January 25, 2020

UV exposure may prevent the development of Multiple Sclerosis, studies show

In a previous post, we discussed the beneficial effects of Vitamin D on the management and maybe even prevention of multiple sclerosis.  Specifically, we talked about how pregnant mothers who consumed a lot of Vitamin D when pregnant were less likely to have children who developed the condition.  Vitamin D has long been touted as a supplement that can decrease the likelihood of a person eventually suffering from multiple sclerosis.  This hypothesis was further shored up by the evidence that the condition is quite rare in tropical regions because people are exposed to a great deal of sunlight, and thereby Vitamin D.  Conversely, multiple sclerosis is more prevalent where the sun shines less often, such as northern parts of North America and Europe.  Although many scientists believe it is the Vitamin D that prevents the onset, no actual link between the two has been proven.  Now, researchers believe that it is not the Vitamin D, but rather the ultraviolet rays from the sun that prevent a person from developing multiple sclerosis.

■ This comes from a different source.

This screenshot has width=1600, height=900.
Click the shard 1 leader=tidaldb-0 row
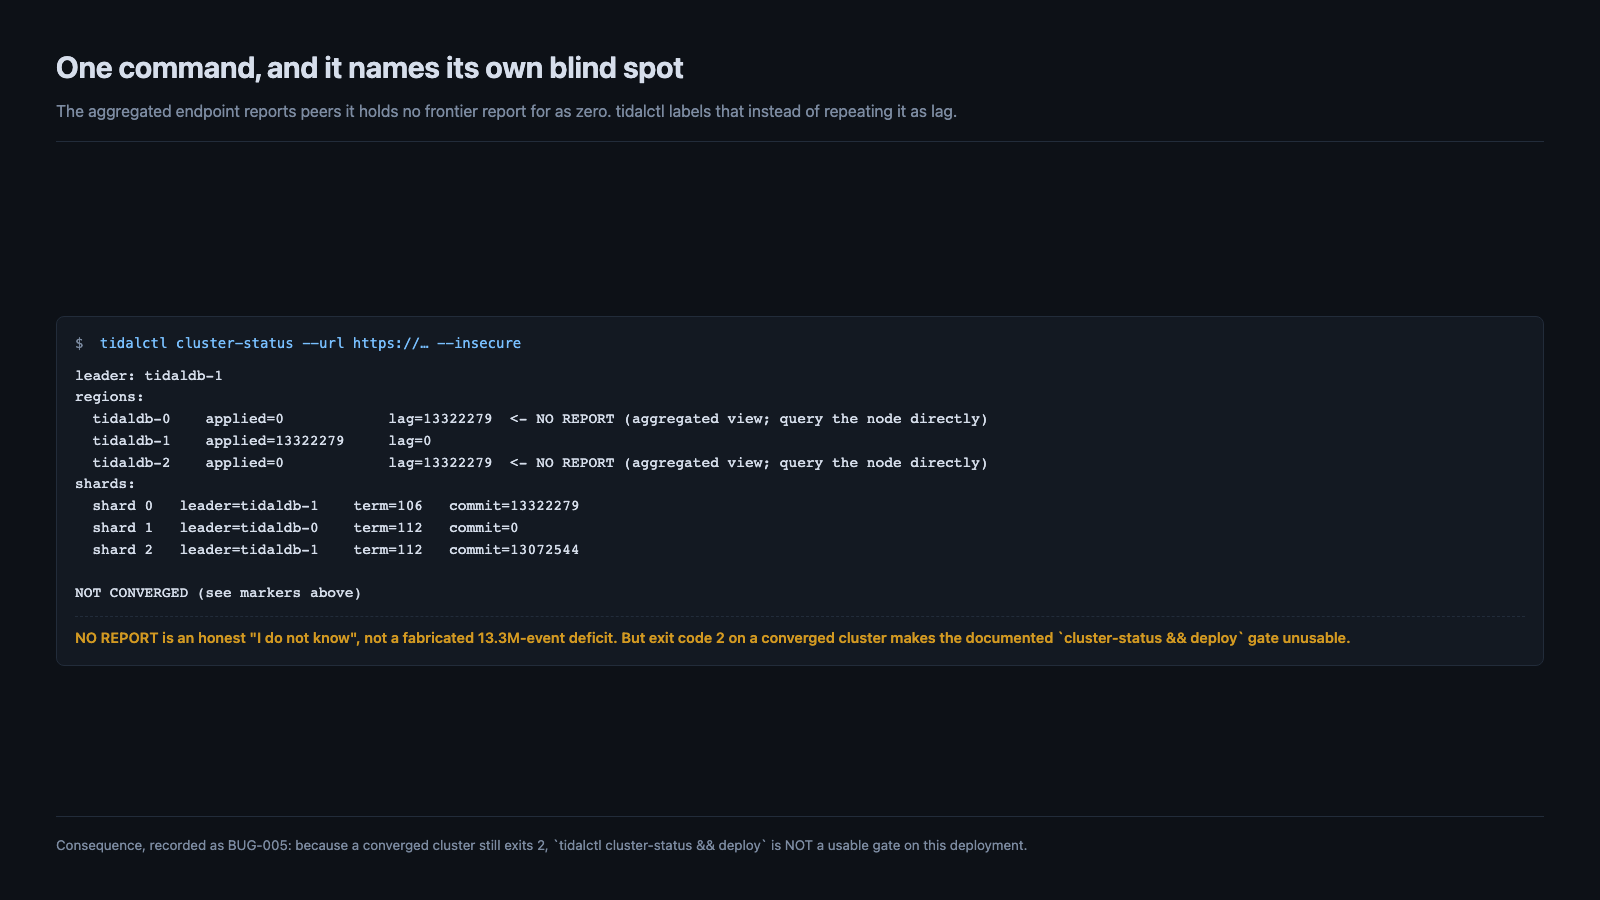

Researchers at the University of Wisconsin-Madison injected mice with a protein that produced a type of myelin damage that is responsible for the creation of multiple sclerosis in humans.  They also exposed some of the mice to UV rays before and after the injection, while another group received no UV exposure.  According to Science News, the mice who received the UV exposure suppressed the development of multiple sclerosis type symptoms, despite an inadequate amount of Vitamin D.  The other mice did not fare as well.  Next, the researchers actually injected some mice with Vitamin D without UV exposure.  They found that this injection without radiation did not decrease the odds of developing multiple sclerosis, nor slowing its progression.  The researchers concluded that the UV exposure must be responsible for delaying or preventing the onset of multiple sclerosis, apart from Vitamin D supplementation.

Although the research team believed they found a link between UV rays and the prevention of multiple sclerosis, they are still uncertain as to how the actual mechanism works.  They indicate that further studies will be needed to see exactly how UV exposure works and whether it influences any other areas of the body’s health.  They do not wholly denounce the role of Vitamin D in fighting multiple sclerosis; however, the team does want to understand how each of these environmental factors work and how future treatment and preventive measures may be discovered.  It appears that there is no doubt that some moderate sunlight will help those who live with multiple sclerosis, whether it is through the UV exposure or Vitamin D.  Talk with your doctor about how you can get some additional sun exposure safely.